= Text block =
>> begin

The non-vanishing photoemission intensity is only realised if the entire matrix element $[\langle\phi_{\rm{f}}^{{{\bf{k}}}}|\,{{\bf{A}}\cdot{\bf{p}}}\, |\phi_{\rm{i}}^{{{\bf{k}}}}\rangle]$ is a symmetric or even function with respect to the symmetry operation to $[{\cal{M}}]$ . The final state $[|\phi_{\rm{f}}^{{{\bf{k}}}}\rangle]$ is set to be even with respect to $[\cal{M}]$ assuming that photoelectrons are free-electron-like and detected in $[\cal{M}]$ (Hermanson, 1977 ). Thus, the initial state $[|\phi_{\rm{i}}^{{{\bf{k}}}}\rangle]$ and the dipole operator $[{\bf A\cdot p}]$ must have the same symmetry with respect to $[\cal{M}]$ (Eberhardt & Himpsel, 1980 ). The non-relativistic dipole selection rule can be summarized as follows,

$[\left\{ \matrix{ {\bf A\cdot p}\,\colon\,{\rm even} \rightarrow |\phi_{\rm{i}}^{{{\bf{k}}}}\rangle\,\colon\,{\rm even} \hfill & \Leftrightarrow \hfill & \langle\phi_{\rm{f}}^{{{\bf{k}}}}|{\bf A\cdot p} |\phi_{\rm{i}}^{{{\bf{k}}}}\rangle\,\colon\,\langle{+}|{+}|{+}\rangle \hfill \cr {\bf A\cdot p}\,\colon\,{\rm odd}{\ }\rightarrow|\phi_{\rm{i}}^{{{\bf{k}}}}\rangle\,\colon\,{\rm odd} \hfill & \Leftrightarrow \hfill & \langle\phi_{\rm{f}}^{{{\bf{k}}}}|{\bf A\cdot p} |\phi_{\rm{i}}^{{{\bf{k}}}}\rangle\,\colon\,\langle{+}|{-}|{-}\rangle \hfill } \right. \eqno(4)]$

where + (-) stands for the even (odd) function with respect to $[\cal{M}]$ . The symmetry of the dipole operator $[{\bf A\cdot p}]$ depends on the polarization direction of the vector potential $[{\bf A}]$ : if $[{\bf A}]$ is parallel (perpendicular) to $[\cal{M}]$ , then $[{\bf A\cdot p}]$ has an even (odd) symmetry. Therefore, the detectable initial state is limited to even (odd) symmetry with respect to $[\cal{M}]$ in the p (s) polarization geometry, indicating that one can selectively observe the even or odd initial electronic states by changing the polarization geometry. Hence, the dipole selection rule can be used to disentangle complex electronic states by reducing the number of detectable electronic bands according to their symmetry. In order to fully utilize the linear-polarization property, we have developed a high-resolution rotatable ARPES system as described below.

>> end

= Task instructions =
1. Give the surname of every author cited in the selection-rule text.
2. In the selection-rule text, what symmetry does the dipole operator have when the vector potential is perpendicular to M?
3. Does the selection-rule text support each statement? (a) Changing the polarization geometry makes it possible to observe even or odd initial states selectively. (b) The dipole selection rule raises the number of detectable electronic bands. (c) The ARPES system the authors developed is rotatable.
Answer using only the selection-rule text.

= Data shown =
>> begin

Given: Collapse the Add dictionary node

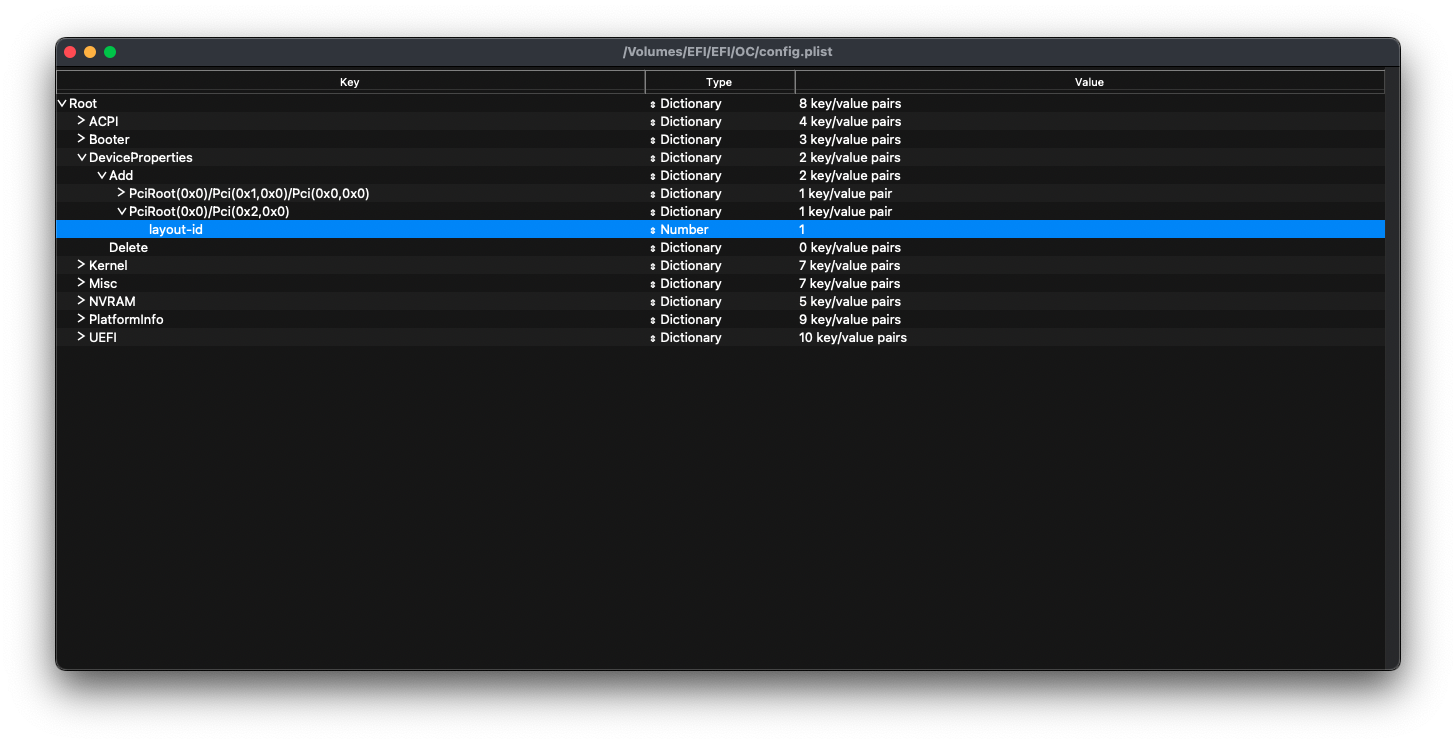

>> end

= In response =
1. Hermanson; Eberhardt; Himpsel

2. Odd symmetry.

3.
(a) Yes: "one can selectively observe the even or odd initial electronic states by changing the polarization geometry"
(b) No: "by reducing the number of detectable electronic bands according to their symmetry"
(c) Yes: "we have developed a high-resolution rotatable ARPES system"